In 1868, Kimball and his family left Boston and moved to New York to work in a wholesale hardware business.

==Church debt raiser==
Kimball and his family moved to Chicago, Illinois, in 1872, the year after the Great Fire. He worked in sales for A. H. Andrews and Company, a noted office and school furniture store. In 1877, while traveling for work in northern California, Kimball was troubled upon learning that several churches in the area had high debt. He devised a plan to help reduce or eliminate the debt. Kimball became a "pioneer in the work of raising the debts" of various churches. In 1879, Kimball retired from the furniture firm to devote himself to church debt reduction.

Kimball's method of reducing debt was simple, according to one news report. He would share with the congregation reasons why debt stifles the church's work. He would then divide the total debt into manageable amounts. During a Sunday service, Kimball would publicly ask for members to volunteer to pay off specific amounts or subscriptions until the entire debt was accounted for. No one would be required to pay their subscription unless the entire debt was accounted for.

During the twenty-four years Kimball assisted churches, he raised $15 million to eliminate church debts.
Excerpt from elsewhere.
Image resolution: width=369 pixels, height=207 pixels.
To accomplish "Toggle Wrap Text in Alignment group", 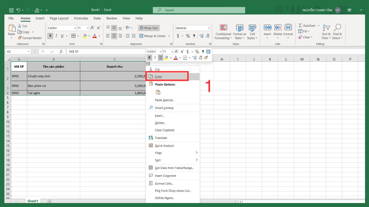I will [149, 28].
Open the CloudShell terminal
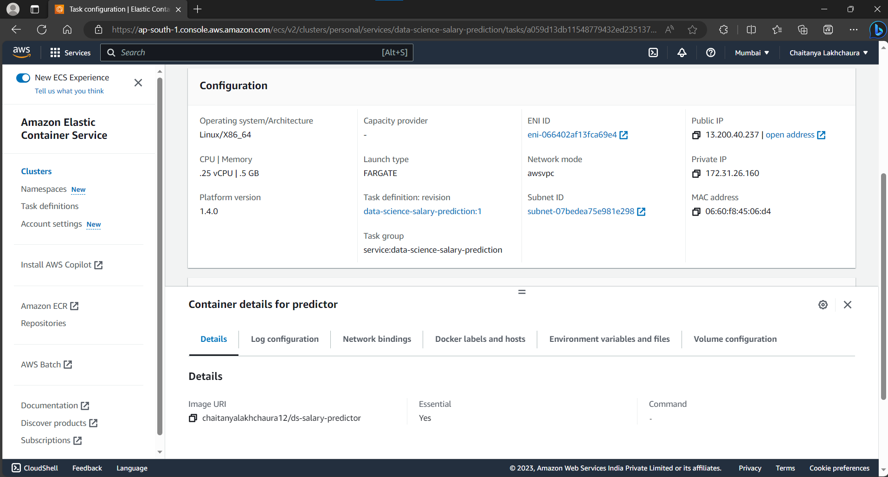Screen dimensions: 888x477 click(x=34, y=468)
Churches included First Congregational Church of Oakland (CA) for $45,000, New York Presbyterian Church for $110,000, Union Park Congregational Church of Chicago for $30,000 and at least twenty others.

==Family==
Kimball and his first wife, Emma J. Henchman, had four children: Ella, Richard Henry, Edward Harris, and Harriet. Around 1871, Richard Henry, who later became a prominent Chicago dentist, was visiting an uncle in Worcester, Massachusetts, and attended a missions service conducted by Moody. Henry, as he was known, introduced himself to Moody as the son of Moody's old Sunday School teacher. Moody asked if Henry was a Christian, and when Henry said he was not sure, Moody spoke with him and eventually converted Henry to Christianity. Henry was seventeen years old at his conversion.

Kimball married twice. His first wife, Emma, died in 1871. He married his second wife, Laura L. Harris of Brooklyn, New York, in 1873. Kimball died in 1901 after a short illness and was buried at Rosehill Cemetery and Mausoleum in Chicago, Illinois.

==Legacy==
Kimball's conversion of Moody to Christianity has been used as an example of the influence that one "ordinary" individual can have in spreading Christianity through evangelism. Religious scholars have noted the "direct chain" and growth in the number of Christian believers from Kimball's conversion of Moody to the conversion of evangelist Billy Graham. One scholar noted Moody preached in England at the church of F. B. Meyer and "revolutionized" Meyer's ministry. J. Wilbur Chapman, who later heard Meyer preach, was inspired to evangelize. Chapman was also associated with the YMCA, where he met former National League baseball outfielder Billy Sunday, who later converted to Christianity and worked with Chapman for two years on his Christian crusades. At one of Billy Sunday's own crusades, Mordecai Ham was asked to preach. One sixteen-year-old boy was in the audience and was converted to Christianity by Ham. This boy, Billy Graham, later also became an evangelist.